Entretien avec Fabien Haug, amateur expérimenté qui s’est initié en 2004 au chant polyphonique corse lors d’un stage avec la confrérie Saint- Antoine de Calvi. Il est à l’initiative d’un rassemblement de personnes pratiquant les polyphonies corses sur Lyon. Ce projet a pris forme en avril à l’occasion d’un stage animé par Jean-Pierre Giorgetti, meneur du groupe A Vuciata, dont le répertoire parfois accompagnés d’instruments (violon et guitare) passe du chant monodique aux polyphonies. En attendant le prochain stage, une autre occasion de chanter des polyphonies corses va être donné au cours de la manifestation Dialogues en Humanité, le 5 juillet 2008, au parc de la Tête d’Or. Fabien Haug y animera en effet un atelier d’une demi-journée.
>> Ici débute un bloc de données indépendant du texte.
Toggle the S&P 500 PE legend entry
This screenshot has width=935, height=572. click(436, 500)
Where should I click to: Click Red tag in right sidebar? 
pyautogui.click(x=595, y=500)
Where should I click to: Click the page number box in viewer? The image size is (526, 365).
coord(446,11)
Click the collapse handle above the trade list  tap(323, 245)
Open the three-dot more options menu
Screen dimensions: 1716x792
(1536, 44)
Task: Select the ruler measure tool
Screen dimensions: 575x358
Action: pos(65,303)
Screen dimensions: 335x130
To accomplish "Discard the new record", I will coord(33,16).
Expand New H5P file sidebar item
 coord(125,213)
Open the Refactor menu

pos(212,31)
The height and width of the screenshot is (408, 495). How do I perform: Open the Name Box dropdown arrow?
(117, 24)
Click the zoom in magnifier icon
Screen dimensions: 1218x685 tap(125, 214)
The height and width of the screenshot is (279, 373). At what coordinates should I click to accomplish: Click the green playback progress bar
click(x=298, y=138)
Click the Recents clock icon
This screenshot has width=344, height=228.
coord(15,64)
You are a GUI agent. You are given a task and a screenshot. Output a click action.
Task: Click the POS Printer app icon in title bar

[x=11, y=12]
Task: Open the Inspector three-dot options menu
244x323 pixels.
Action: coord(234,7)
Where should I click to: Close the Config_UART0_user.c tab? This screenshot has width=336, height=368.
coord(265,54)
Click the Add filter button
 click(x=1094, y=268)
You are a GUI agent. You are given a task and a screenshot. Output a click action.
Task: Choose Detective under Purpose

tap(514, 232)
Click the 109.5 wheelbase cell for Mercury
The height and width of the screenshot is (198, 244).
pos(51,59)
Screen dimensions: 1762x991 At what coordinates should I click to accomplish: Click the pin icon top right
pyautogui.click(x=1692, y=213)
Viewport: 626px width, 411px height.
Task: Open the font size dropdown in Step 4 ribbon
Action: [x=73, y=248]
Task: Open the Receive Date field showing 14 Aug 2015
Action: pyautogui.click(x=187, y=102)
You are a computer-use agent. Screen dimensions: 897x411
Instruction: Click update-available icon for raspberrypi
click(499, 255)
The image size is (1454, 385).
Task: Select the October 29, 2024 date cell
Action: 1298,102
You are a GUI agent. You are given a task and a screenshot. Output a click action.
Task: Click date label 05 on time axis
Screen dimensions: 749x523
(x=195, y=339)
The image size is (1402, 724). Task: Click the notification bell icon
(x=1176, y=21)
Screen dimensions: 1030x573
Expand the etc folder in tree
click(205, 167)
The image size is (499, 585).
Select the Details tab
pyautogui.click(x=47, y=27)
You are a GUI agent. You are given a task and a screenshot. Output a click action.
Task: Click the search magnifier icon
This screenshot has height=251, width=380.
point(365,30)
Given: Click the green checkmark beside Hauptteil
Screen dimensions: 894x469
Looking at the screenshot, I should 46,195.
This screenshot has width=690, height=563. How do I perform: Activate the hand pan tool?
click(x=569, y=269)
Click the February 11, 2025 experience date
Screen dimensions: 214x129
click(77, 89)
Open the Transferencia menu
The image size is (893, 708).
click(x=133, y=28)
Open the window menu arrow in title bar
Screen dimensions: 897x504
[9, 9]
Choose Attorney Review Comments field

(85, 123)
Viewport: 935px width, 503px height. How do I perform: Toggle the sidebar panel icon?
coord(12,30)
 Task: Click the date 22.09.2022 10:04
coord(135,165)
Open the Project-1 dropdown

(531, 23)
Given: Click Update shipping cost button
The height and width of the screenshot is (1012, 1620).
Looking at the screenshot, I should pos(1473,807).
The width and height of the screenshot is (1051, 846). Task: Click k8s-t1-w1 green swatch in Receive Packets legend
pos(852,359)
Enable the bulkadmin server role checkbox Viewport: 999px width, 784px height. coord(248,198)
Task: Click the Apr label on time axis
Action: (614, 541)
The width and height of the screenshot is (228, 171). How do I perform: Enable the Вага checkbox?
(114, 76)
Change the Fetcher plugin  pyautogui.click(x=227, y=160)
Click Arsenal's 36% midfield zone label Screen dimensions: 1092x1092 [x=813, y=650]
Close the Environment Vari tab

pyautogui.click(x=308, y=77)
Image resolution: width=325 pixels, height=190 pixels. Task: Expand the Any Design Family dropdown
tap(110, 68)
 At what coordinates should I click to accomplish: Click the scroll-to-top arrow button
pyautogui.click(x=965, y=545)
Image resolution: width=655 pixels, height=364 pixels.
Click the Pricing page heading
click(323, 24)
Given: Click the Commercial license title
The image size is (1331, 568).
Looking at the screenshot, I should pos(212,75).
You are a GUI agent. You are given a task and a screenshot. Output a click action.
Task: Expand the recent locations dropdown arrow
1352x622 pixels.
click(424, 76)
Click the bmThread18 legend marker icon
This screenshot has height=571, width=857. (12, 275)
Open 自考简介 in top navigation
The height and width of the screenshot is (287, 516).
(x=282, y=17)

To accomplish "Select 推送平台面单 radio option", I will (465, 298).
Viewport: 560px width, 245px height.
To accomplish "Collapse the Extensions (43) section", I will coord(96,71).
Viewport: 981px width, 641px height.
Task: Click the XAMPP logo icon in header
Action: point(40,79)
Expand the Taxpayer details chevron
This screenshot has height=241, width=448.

CMTRA : Tu parles de vouloir créer un atelier de polyphonie, selon le modèle des confréries corses, peux-tu nous en dire plus ?

Impossible de faire comme eux : il nous faudrait leur demander de nous prendre en compagnonnage et aller vivre sur place. Tout au plus pouvons nous tenter de nous inscrire dans leur sillage et prouver par notre intérêt la valeur universelle de ce patrimoine. Je voudrais créer un groupe de gens qui s’engageraient en toute simplicité à chanter ce répertoire a capella de tradition orale magnifique dans un esprit d’amitié et d’enracinement.

La polyphonie corse naît de la terre et de la foi. À la base, c’est un chant masculin (les femmes ont commencé a la chanter dans les années 1970). Contrairement à d’autres traditions, comme par exemple en Géorgie où certains morceaux sont des chants guerriers, sa pratique interroge une facette de l’identité masculine où vibrent les cordes de la sensibilité poétique et le sentiment. Dans le village corse traditionnel, la confrérie était un lieu de sociabilité privé pour les hommes : elle réunissait les chanteurs de 15 à 80 ans, hors de l’autorité du curé car le seul à pouvoir entrer dans le local des confrères sans leur accord est l’évêque. L’apprentissage est uniquement oral, sans partition, avec la nécessité d’apprendre les textes par cœur pour être dans l’écoute et non dans la lecture.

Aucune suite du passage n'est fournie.